_PASSAGE_.
** Begin **
Full Metal Jacket wastes no time in making its point, opening with a production line of docile, floppy-haired kids barely old enough to drink, getting their heads shaved in a ritualistic stripping of identity and individuality. Only two of them show any sign of emotion: one (Matthew Modine) looks pretty hacked off about losing his luxurious locks, while another (Vincent D'Onofrio) sports the kind of dopey smile that suggests he has literally no idea what he's getting himself into. A cringingly unironic, pro-war, country and western song plays over the scene: the first in a playlist of unmistakable Americana that never lets you forget which country did all this to its own children.

A quick shot of discarded hair lying on a barbershop floor, like the corpses of youth and innocence, brings the none-too-subtle prologue to an end and gives way to Part One of Full Metal Jacket: forty-five minutes of flawless Kubrickian absurdity as horrible as it is hilarious. R Lee Ermey's Gunnery Sergeant Hartman is an unforgettable creation, unleashing what Kubrickologist Thomas Allen Nelson gloriously describes as "a cascade of vituperation" upon his Marine recruits at the Parris Island boot camp in an attempt to toughen them up. Smooth, deliberate camera moves and single-point-perspective shots frame Hartman's merciless deconstruction of humanity with mechanical detachment, as if each scene is part of an automated process designed to turn the raw meat of the recruits into identical sausages of death.
** End **
_INFORMATION PROVIDED_.
** Begin **
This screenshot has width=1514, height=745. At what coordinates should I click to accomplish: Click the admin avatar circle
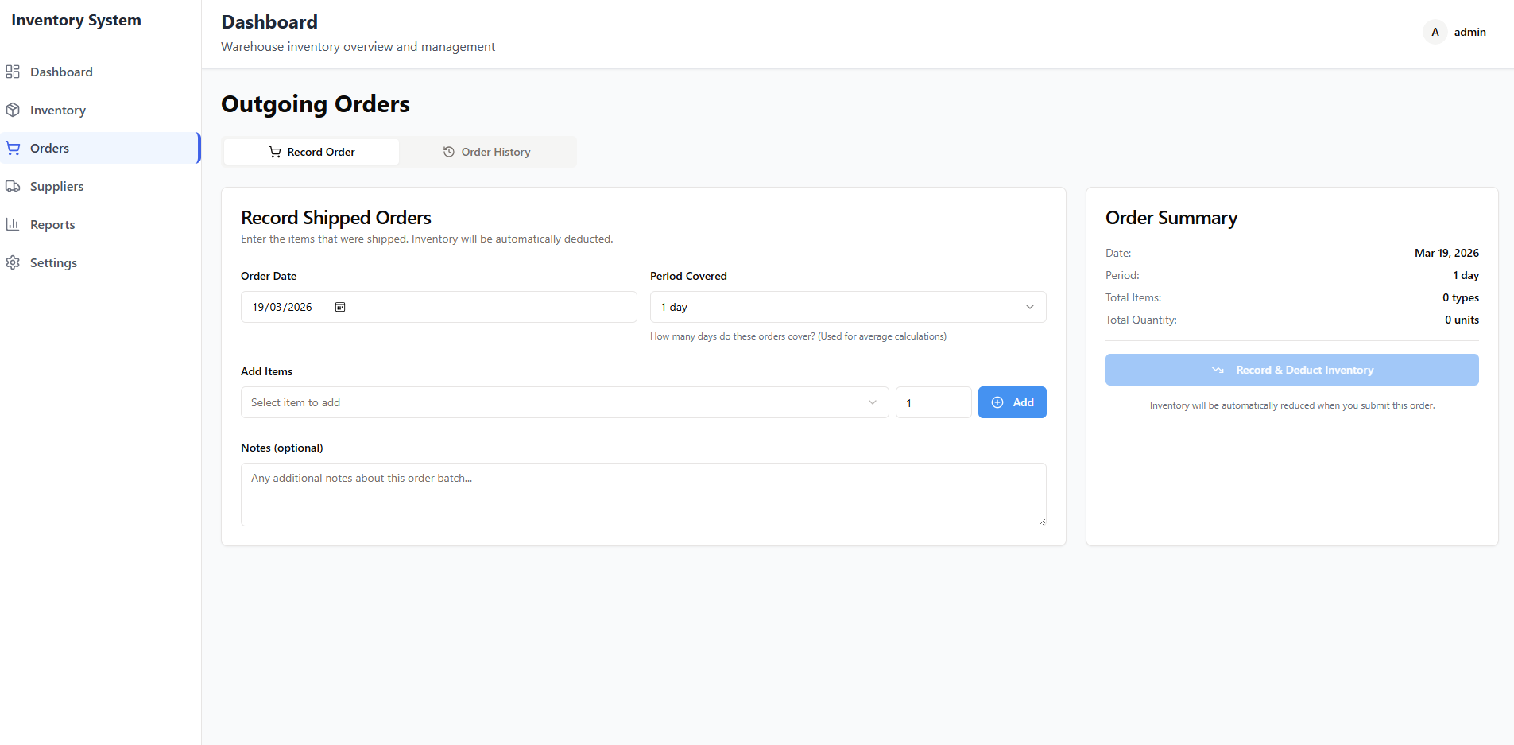pos(1435,32)
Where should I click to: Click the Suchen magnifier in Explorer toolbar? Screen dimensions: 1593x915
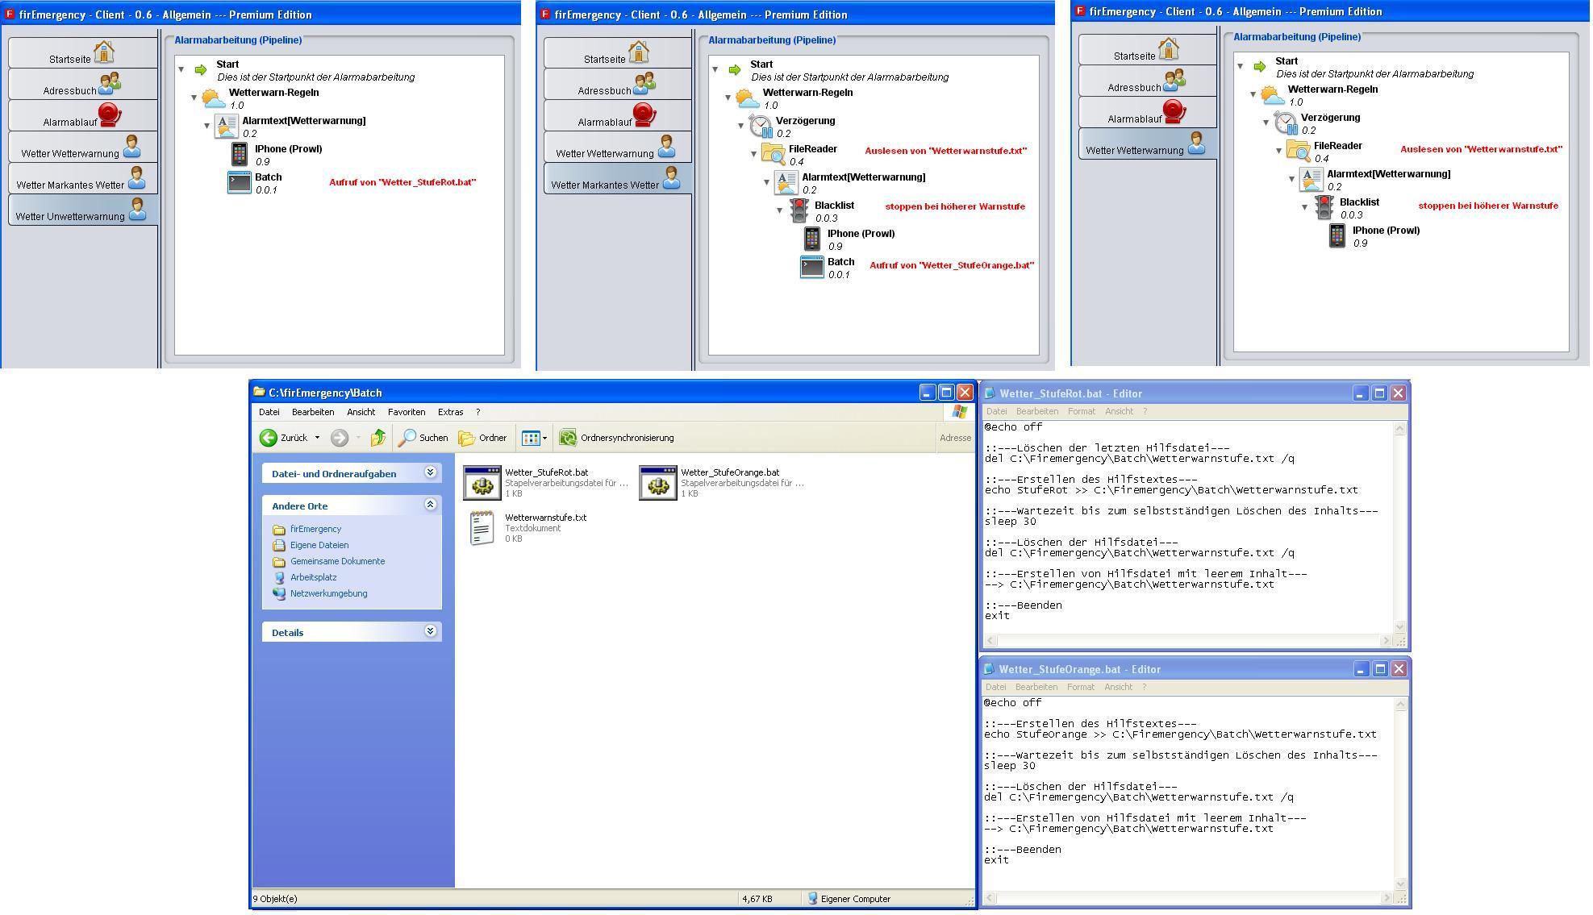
** End **
_TASK GOAL_.
In the Full Metal Jacket review, at which boot camp does Gunnery Sergeant Hartman drill his Marine recruits?

_EXERCISE SOLUTION_.
Parris Island